In this article, Sharon Burke explores the impact of the BEAT measures on Irish businesses with US operations. 

Rate of tax

The reduction of the US Federal corporate income tax (CIT) rate from 35% to 21% means that, for many groups with US operations, the headline rate of US CIT (when state corporate income taxes are also taken into account) is likely to be circa. 25% to 27%. This appears to offer the potential for a significant reduction in the effective rate of US tax as compared with the effective rate in prior periods. But this is not the full picture.

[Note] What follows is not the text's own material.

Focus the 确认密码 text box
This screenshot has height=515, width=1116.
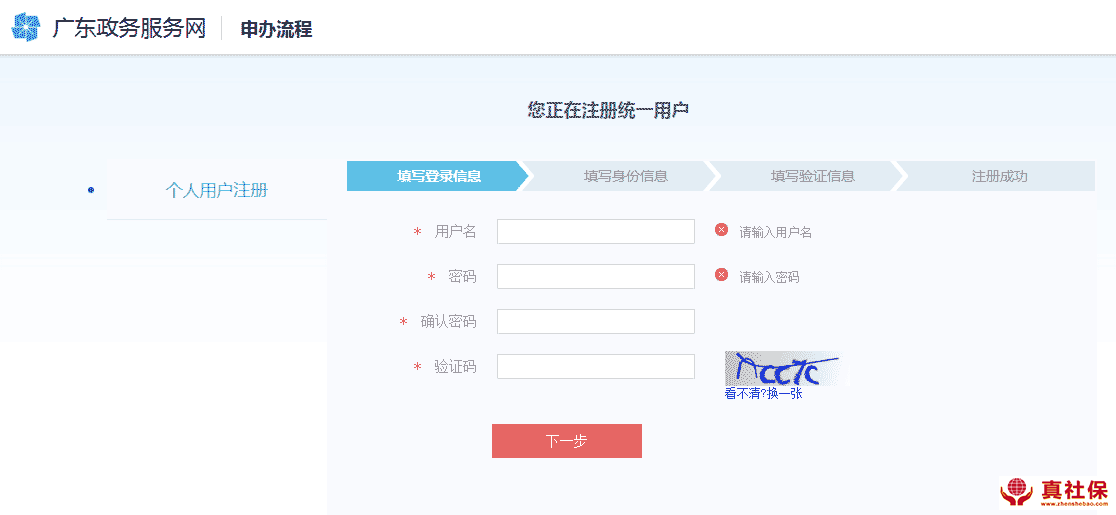pos(595,321)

US tax reform measures enacted in December 2017 as part of the Tax Cuts and Jobs Act (TCJA) introduced a new alternative minimum tax known as BEAT. For tax years beginning after 2017, US taxpayers have to pay federal corporate income tax (CIT) in the higher amount of a tax liability calculated based on standard CIT rules, applying the new 21% rate, or a tax liability as calculated under the new BEAT regime. The tax liability calculated under the BEAT regime applies a lower rate of 10% from 2019 to 2025 (a 5% rate applies for 2018 tax periods) but it is based on a measure of taxable income which denies tax deductions for certain base eroding payments.

For US taxpayers who fall within the scope of BEAT, the BEAT liability can be higher than the liability calculated under the standard CIT rules at a rate of 21% if a high percentage of their deductible costs in arriving at the BEAT measure of profits comprises payments to non-US affiliates. Businesses likely to be affected include those who provide services with low margins to US customers and buy in services from non-US affiliates.

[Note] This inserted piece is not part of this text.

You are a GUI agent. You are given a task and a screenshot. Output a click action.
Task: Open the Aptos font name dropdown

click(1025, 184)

The BEAT provisions only apply to certain large taxpayers. A taxpayer will only be in scope where it is a member of a group which has average US gross receipts (measured on a global group basis) for the past three years in excess of US$500 million. The global group includes US companies and US branches who are under common control of greater than 50%. 

What are base eroding payments?

In simple terms, base eroding payments are defined payments that are made by US taxpayers to non-US related parties who include persons with a 25% common ownership relationship. The defined payments are not deductible in computing the measure of BEAT taxable profits.

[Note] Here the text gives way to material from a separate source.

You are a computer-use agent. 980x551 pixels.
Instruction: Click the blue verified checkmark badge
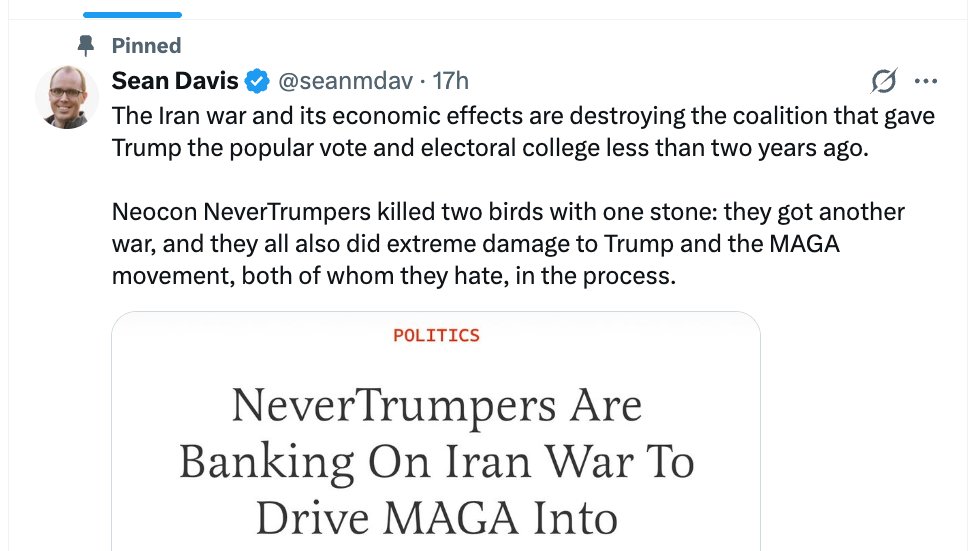pos(257,81)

This is a common fact pattern for many Irish headquartered groups with subsidiaries operating in the US. Group members based in the US group often purchase goods and services and pay royalties and interest to non-US group members.

If a group exceeds the threshold test for US gross receipts and is potentially within the scope of BEAT, it does not apply in any year where the taxpayer pays a de minimis amount of base eroding payments. The de minimis threshold is 3% (a lower 2% ratio can apply to banks and broker-dealers). This is the ratio of defined base eroding payments expressed as a percentage of the total amount of tax deductible expenditures for the period (including tax depreciation expenses). This de minimis relief could well apply to groups which have a large tax deductible cost base in the US but a relatively small amount of base eroding payments are made to non-US affiliates.